Insulinoma in a senior pit bull: Clinical pathology perspective

April 8, 2016
Lisa Viesselmann, DVM

Department of Small Animal Clinical Sciences

Dr. Lisa Viesselmann provides the clinical pathology perspective on this challenging veterinary oncology case.

Dr. Lisa ViesselmannCytologic samples of pancreatic masses suspected to be insulinomas are obtained most commonly via percutaneous ultrasound-guided or intraoperative fine-needle aspiration (FNA). Impression smears of surgical biopsy samples can also be used. Recently, an endoscopic ultrasound-guided FNA technique has also been introduced.1 Aspiration of the pancreas has been shown to result in minimal tissue trauma with a low incidence of adverse effects and frequently yields samples of adequate diagnostic cellularity.2 Ultrasound-guided FNA does not appear to cause increases in pancreatic lipase or trypsin-like immunoreactivity or to cause clinical signs of pancreatitis.3

Cytologic samples of insulinomas are often highly cellular and appear similar to many other endocrine and neuroendocrine neoplasms. Insulinoma cells are fragile, so cytologic samples are characterized by large numbers of free, round nuclei in a sea of pale basophilic to amphophilic cytoplasm (“naked nuclei” morphology) (Figure 3).
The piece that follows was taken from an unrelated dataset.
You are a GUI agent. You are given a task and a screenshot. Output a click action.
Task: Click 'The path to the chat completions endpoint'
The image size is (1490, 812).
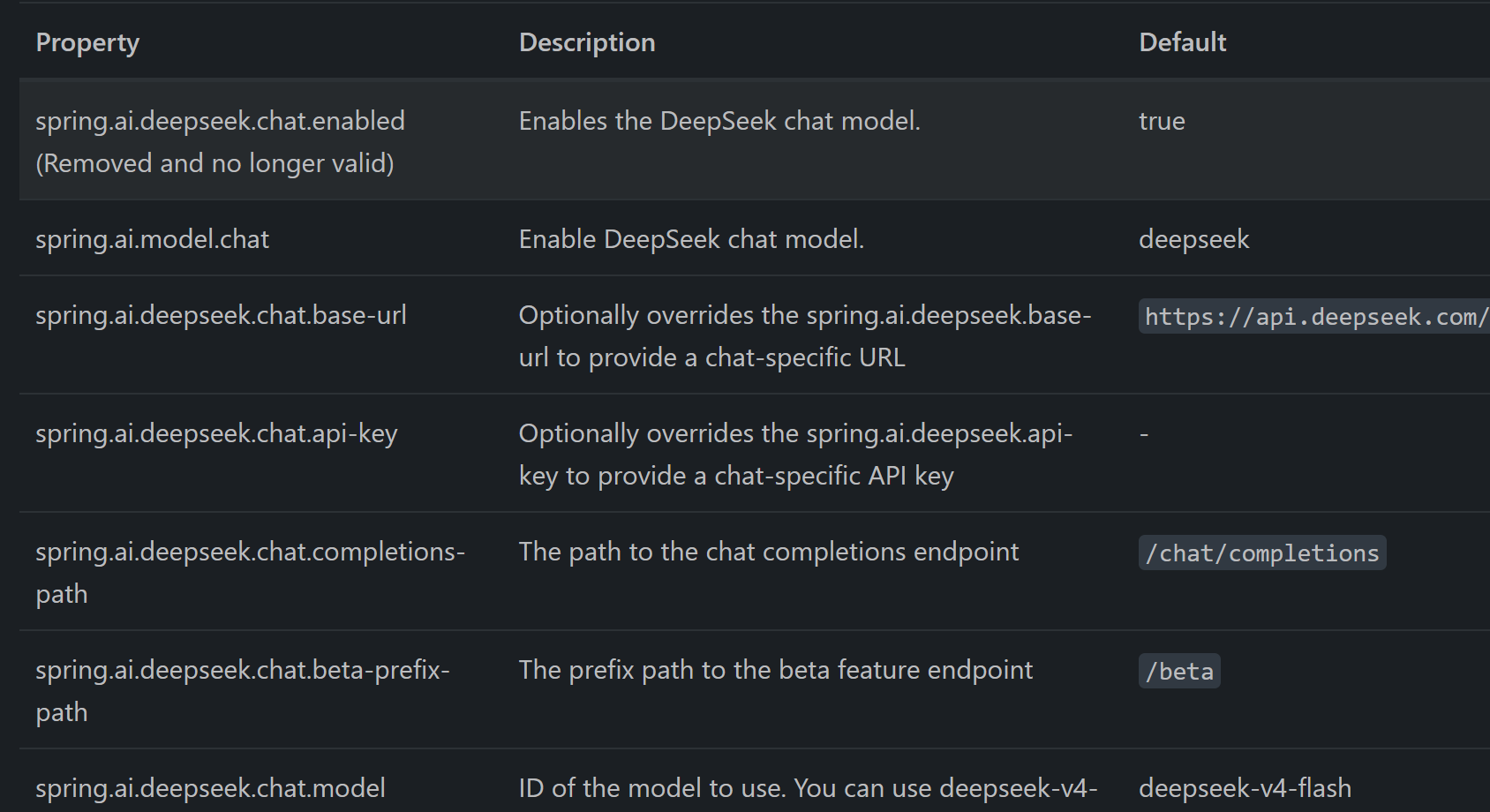pos(769,552)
Figure 3. A low-power view of a pancreatic fine-needle aspirate from a dog (not the dog in this case) with an insulinoma (Wright's stain; 200x). The sample is highly cellular, and large numbers of free nuclei appear in a sea of pale basophilic cytoplasm. A small cluster of intact cells is present (arrow), but the remainder of the cells have been broken. This "naked nuclei" morphology is commonly seen with neuroendocrine tumors. The nuclei have a uniform appearance, with minimal anisokaryosis. Occasionally, cells will be present in loose clusters, but their cytoplasmic borders are usually indistinct. Intact cells are equivalent in size to or larger than the diameter of a neutrophil, with centrally located, round to oval nuclei. The chromatin is usually finely to coarsely stippled, and a single distinct nucleolus is often visible (Figure 4).

Figure 4. A fine-needle aspirate of a pancreatic insulinoma in a dog (not the dog in this case) (Wright's stain; 500x). The cells are loosely packeted, but cytoplasmic borders are indistinct. The nuclei contain finely to coarsely stippled chromatin with one to two prominent nucleoli.Clear, discrete, punctate cytoplasmic vacuoles are variably present. Mild to moderate anisocytosis and anisokaryosis and occasional binucleation, nuclear molding, and mitotic figures may be seen. However, the cells often lack striking features of malignancy, even in cases of carcinoma.4 Therefore, cytologic appearance is not predictive of biologic behavior in these tumors. As stated previously, insulinomas are frequently malignant, and metastatic lesions have a similar cytologic appearance to the original tumor.

Insulinomas are typically interpreted cytologically as neuroendocrine tumors. Other pancreatic neuroendocrine tumors include glucagonomas, gastrinomas, pancreatic polypeptide-secreting tumors and somatostatinomas, and these are generally indistinguishable from insulinomas cytologically.5 Carcinoids, chemodectomas, apocrine gland anal sac adenocarcinomas and thyroid tumors also have a neuroendocrine appearance. Therefore, cytologic findings from a suspected insulinoma must be interpreted in light of the patient's history, clinical signs, imaging results and other laboratory findings.

References

1. Kook PH, Baloi P, Ruetten M, et al. Feasibility and safety of endoscopic ultrasound-guided fine needle aspiration of the pancreas in dogs. J Vet Intern Med 2012;26:513-517.

2. Cordner AP, Sharkey LC, Armstrong PJ, et al. Cytologic findings and diagnostic yield in 92 dogs undergoing fine-needle aspiration of the pancreas. J Vet Diagn Invest 2015;27:236-240.

3. Cordner AP, Armstrong PJ, Newman SJ, et al. Effect of pancreatic tissue sampling on serum pancreatic enzyme levels in clinically healthy dogs. J Vet Diagn Invest 2010;22:702-707.

4. Valenciano AC, Cowell RL. The pancreas. In: Cowell and Tyler's diagnostic cytology and hematology of the dog and cat. 4th ed. St. Louis: Elsevier, 2014.

5. Raskin RE, Meyer DJ. Endocrine/neuroendocrine system. In: Canine and feline cytology; a color atlas and interpretation guide. 3rd ed. St. Louis: Elsevier, 2016.